Vorliegender Textauszug:
--------------------------------

Fährt man dieselbe Kurve dagegen mit 45 km/h, so erzielt man nur 9° Schräglage, welche sich dabei mit nur 2° bei der Beschleunigung um 5 km/h ändert. Dass sich die Sensibilität des Schräglagenwinkels bei niedrigeren Geschwindigkeiten verringert, erstaunt vermutlich niemanden. Doch jetzt kommt's: Bei höherer Geschwindigkeit (also mehr als 85.7 km/h bzw. 30° Schräglage) wird sie ebenfalls kleiner. Fährt man nämlich diese Kurve mit 110 km/h, so ist die Schräglage 43.6° und sie ändert sich dabei nur um 2.6° bei 5 km/h Beschleunigung.
Und wie schon geschrieben, völlig unabhängig vom Kurvenradius hängt der Schräglagenwinkel von der gefahrenen Geschwindigkeit am empfindlichsten bei genau 30° ab, und das ist schon eine Erwähnung wert - finde ich jedenfalls!
Gruss Stephan
Wen's interessiert: 30° Schräglage werden bei der Geschwindigkeit "8.57 mal Wurzel aus dem Kurvenradius (in m)" erreicht (in km/h)

--------------------------------

Datenabschnitt:
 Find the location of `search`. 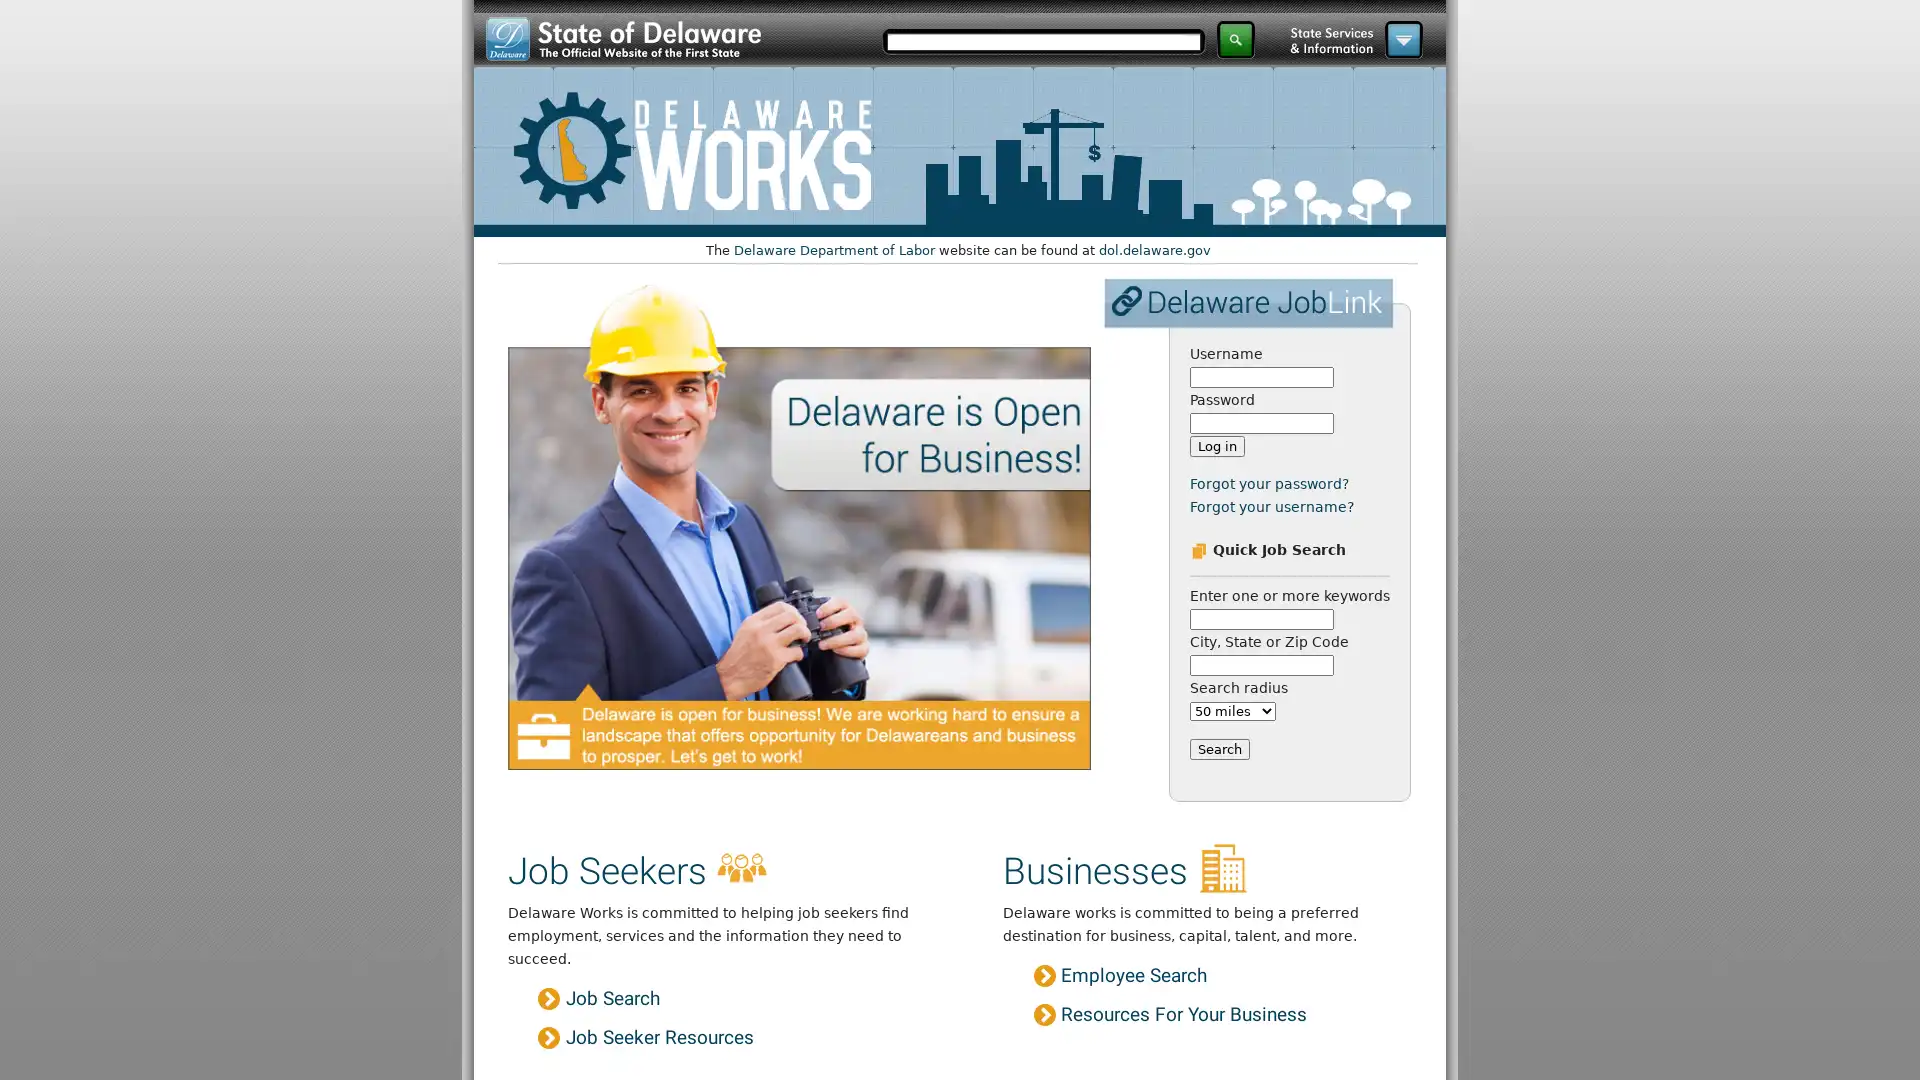

search is located at coordinates (1235, 39).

--------------------------------

Zu lösende Aufgaben:
A - Stimmen die folgenden Aussagen mit dem Auszug über die Schräglage überein? Antworte zu jeder mit Ja oder Nein und zitiere die entscheidenden Worte des Textes wörtlich. (i) Bei 45 km/h ergibt sich in derselben Kurve eine Schräglage von 9°. (ii) Bei 110 km/h ändert sich die Schräglage um 5° bei einer Beschleunigung um 5 km/h. (iii) Der Schräglagenwinkel hängt unabhängig vom Kurvenradius bei 30° am empfindlichsten von der Geschwindigkeit ab.
B - Kopiere aus dem Auszug über die Schräglage wortgetreu den Abschnitt, der bei den Worten „Fährt man dieselbe“ beginnt und nach den Worten „finde ich jedenfalls!“ endet.
C - Welche Schräglage ergibt sich laut dem Auszug über die Schräglage, wenn man die Kurve mit 110 km/h fährt?

Die Lösungen:
A -
(i) Ja: „Fährt man dieselbe Kurve dagegen mit 45 km/h, so erzielt man nur 9° Schräglage“
(ii) Nein: „sie ändert sich dabei nur um 2.6° bei 5 km/h Beschleunigung“
(iii) Ja: „völlig unabhängig vom Kurvenradius hängt der Schräglagenwinkel von der gefahrenen Geschwindigkeit am empfindlichsten bei genau 30° ab“

B -
Fährt man dieselbe Kurve dagegen mit 45 km/h, so erzielt man nur 9° Schräglage, welche sich dabei mit nur 2° bei der Beschleunigung um 5 km/h ändert. Dass sich die Sensibilität des Schräglagenwinkels bei niedrigeren Geschwindigkeiten verringert, erstaunt vermutlich niemanden. Doch jetzt kommt's: Bei höherer Geschwindigkeit (also mehr als 85.7 km/h bzw. 30° Schräglage) wird sie ebenfalls kleiner. Fährt man nämlich diese Kurve mit 110 km/h, so ist die Schräglage 43.6° und sie ändert sich dabei nur um 2.6° bei 5 km/h Beschleunigung.
Und wie schon geschrieben, völlig unabhängig vom Kurvenradius hängt der Schräglagenwinkel von der gefahrenen Geschwindigkeit am empfindlichsten bei genau 30° ab, und das ist schon eine Erwähnung wert - finde ich jedenfalls!

C - Die Schräglage beträgt 43.6°.